Я уткнулся лбом в стекло:
— Она все время пыталась бежать. С первой нашей встречи. Да у нее страсть к побегам! Что я должен был делать? Отправлять парламентеров? Высылать надушенные приглашения? Ходить за ней и умолять? Я имперский полковник. Высокородный. Я не могу умолять женщину!
В отражении я увидел, как Ларисс окинул меня тяжелым взглядом:
— Но уже почти готов… — прозвучало тоскливо и обреченно.
Самое страшное, что он прав — почти готов. Это последний жест бессилия, за которым только пропасть. Для нас обоих.
Ларисс шумно выдохнул, будто пасовал перед моим упрямством:
— Так что мне с ней делать?
— Ничего.
Вошел раб и доложил, что подан корвет. Вовремя. Я не хотел продолжать этот разговор — он стал невыносимым.
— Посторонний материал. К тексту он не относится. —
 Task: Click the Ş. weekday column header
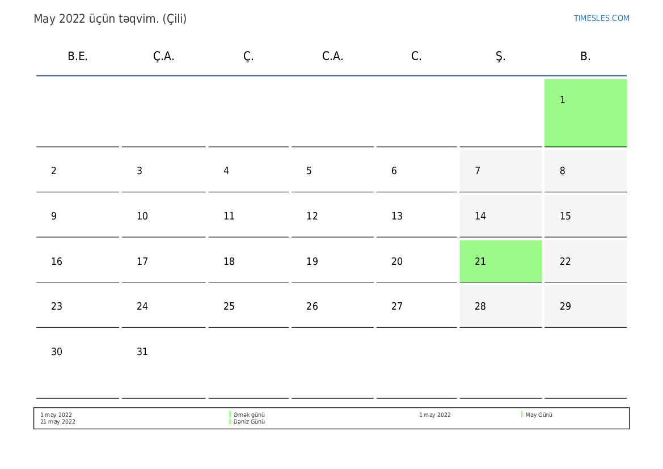(x=500, y=56)
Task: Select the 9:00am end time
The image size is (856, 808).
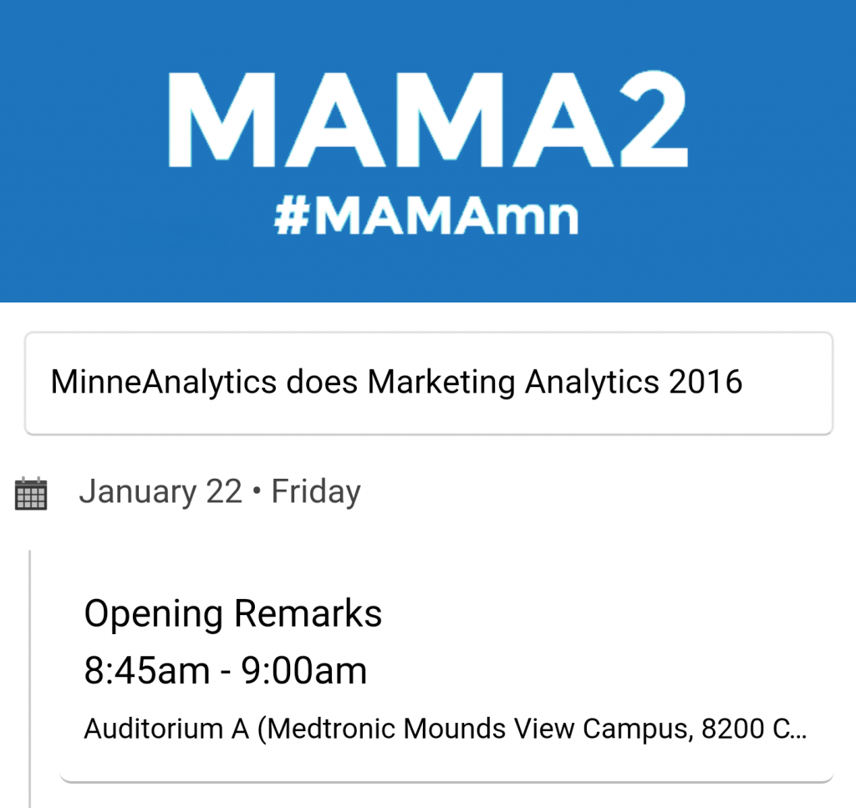Action: point(304,670)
Я направился к двери, но брат окликнул меня:
— Могу я задать еще один вопрос, который меня очень интересует?
Я, молча, остановился, ожидая. Вопросы, заданные напоследок, редко бывают приятными.
— Где ты взял деньги? Двести тысяч — огромная сумма.
Я стиснул зубы — знал, что рано или поздно спросит, но совершенно не хотел отвечать:
— Это мое дело.
— Было бы лучше, если бы я знал.
— Оставь, это мое дело. Это не затронет текущие расходы.
Я развернулся и поспешил выйти, пока он не задал очередной неудобный вопрос. Если он узнает, что я заложил дом в обход Императорского банка… Об этом лучше не думать. Я спустился на парковку, сел в экипаж. Пилот тронул, и корвет понесся в черноту ночи.